When Luis Avila Fernandez decided to get his MBA last year, he looked to the East. The 32-year-old Chilean liked what he saw. China's booming economy, in desperate need of experienced managers, seemed like an opportunity that no good businessman could pass up. But to Fernandez, whose experience with China had been limited, the country's complicated language and distinctive culture seemed daunting.
Hong Kong University's English-language MBA program presented the perfect compromise. Fernandez enrolled in September. "No book or professor in the West could explain all of China's moving parts," Fernandez says. "You must see, taste, hear, touch, smell, to understand this incredible place."
The prospect of big markets, low costs, and an economy in overdrive has a strong appeal for foreign MBA students in China, who now number more than 11,000, including those on semester-abroad programs. In Shanghai alone, the number of foreign applicants to MBA programs has nearly quadrupled in the last five years, to more than 2,300, the city's Commission on Education estimates.
The U.S. has always been the prime destination for those looking to study abroad. But stricter visa requirements in the wake of the Sept. 11, 2001 terrorist attacks and higher-quality alternatives abroad are eroding this dominance, taking along with it some of the $12 billion foreign students spend in the States each year. "Increasingly, students find they don't have to come all the way to the U.S. for graduate education," says Peggy Blumenthal, executive vice-president at the Institute for International Education, an American nonprofit that monitors global student movement. "They can get exactly what they want -- often for less money -- closer to home."
Blumenthal's logic certainly holds true for Asians. China's neighbors send 70% of the foreigners studying in China. The other 30%, however, come mainly from the West, with the U.S. accounting for more students than any other country.
OUTSIDE THE COMFORT ZONE.
For most, it isn't an easy task -- from the 14-hour flight to the mainland, to setting up house in a foreign land, where language, culture, and history all serve as formidable barriers to entry. So why choose China? Its dynamism, students say -- not to mention the more than 10% annual economic growth that goes along with it.

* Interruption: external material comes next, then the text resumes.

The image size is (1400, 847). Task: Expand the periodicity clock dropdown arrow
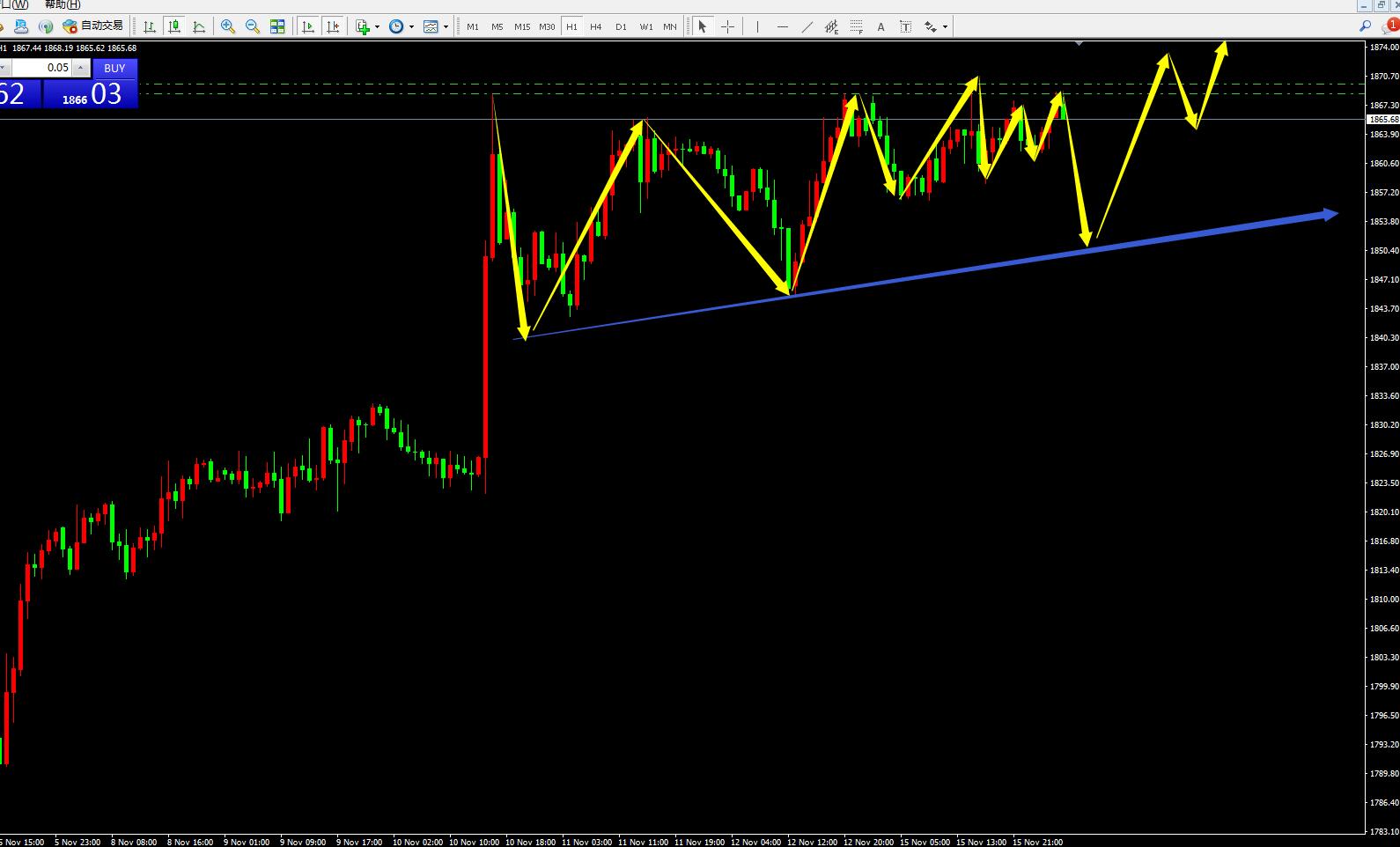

That's enough motivation for American Susan Chao, a licensing manager for Elle magazine. "I want to work in China long-term, so I needed to get my foot in the door," explains Chao, who lives in Taiwan. She is currently enrolled in the China Europe International Business School's (CEIBS) Executive MBA program, designed for midcareer managers. "But that means flying the two-hour plane ride between Shanghai and Taiwan for every class," says Chao.

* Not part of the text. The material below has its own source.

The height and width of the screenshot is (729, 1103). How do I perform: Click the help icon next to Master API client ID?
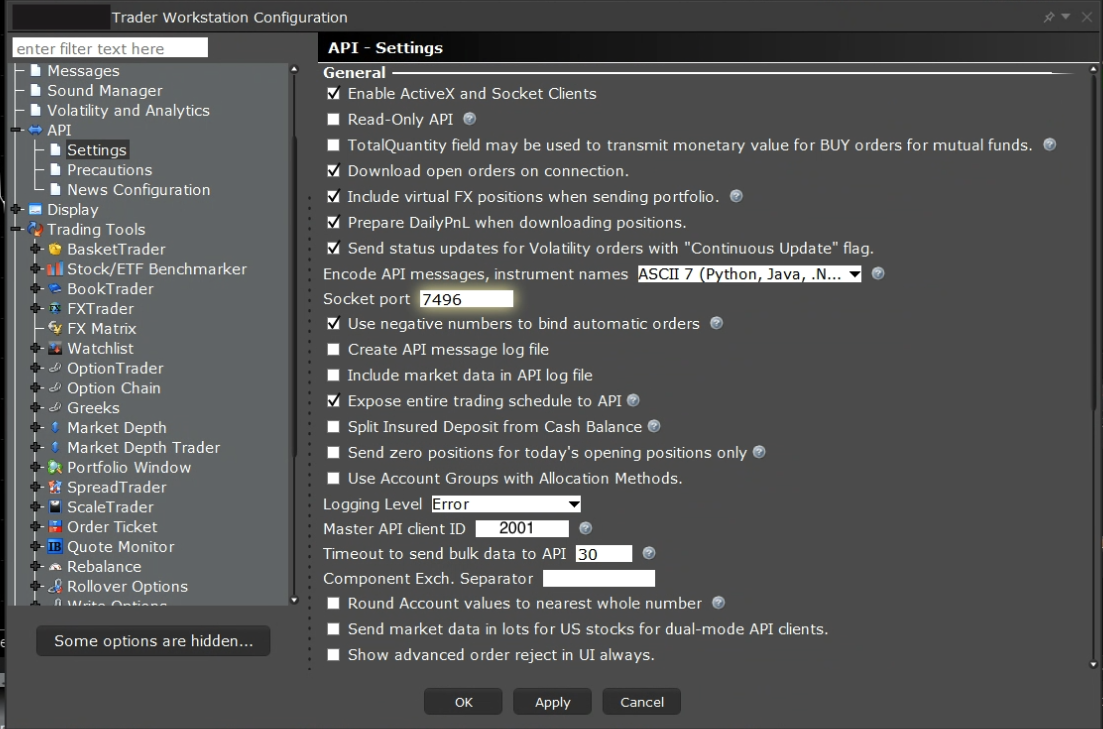[586, 528]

Chao is not alone. The University of Southern California's Marshall School of Business has 16 students who commute from outside China -- some coming from as far as California -- in its current Shanghai Executive MBA class. Next year's students will include even more, according to program director John Van Fleet. The influx of foreigners makes it necessary for Van Fleet to make some unusual adjustments -- like catered lunches from Indian, Thai, and Western restaurants that USC students enjoy -- but he gets few complaints about anything else. "China is the most exciting place to be in business right now," Van Fleet says. "Where can you learn any more about it than in a classroom in Shanghai?"
WORLD OF OPPORTUNITY.
Outside that classroom, Wilson Lim says. A native of Singapore, Lim earned his MBA from Shanghai's Jiaotong University last year. Lim remembers little of the theory he learned at Jiaotong, he admits, but classmates, professors, and fellow alumni taught him the most important Chinese business lesson. "Getting things done in China is still all about who you know," Lim says, "so relationships are invaluable."
Chinese business schools are also making an effort to lure foreigners. The Cheung Kong School of Business in Shanghai offers 10 full scholarships to international students. CEIBS, which dictates that 20% of each of its MBA classes come from outside of China, even lowers certain admissions standards, such as the Graduate Management Admissions Test, to attract these students. "Our foreign students can't compete with the Chinese fanaticism over the GMAT," says Rolf Cremer, dean of CEIBS.
Foreigners with their eye on the China market may be lacking on test scores, but they contribute diversity, previous managerial experience, and maturity, Cremer adds. Just their choice of China over the U.S. or Europe shows, Cremer says, that "they're willing to look outside the box." In other words, just the sort of valuable assets China needs to create a world-class MBA program.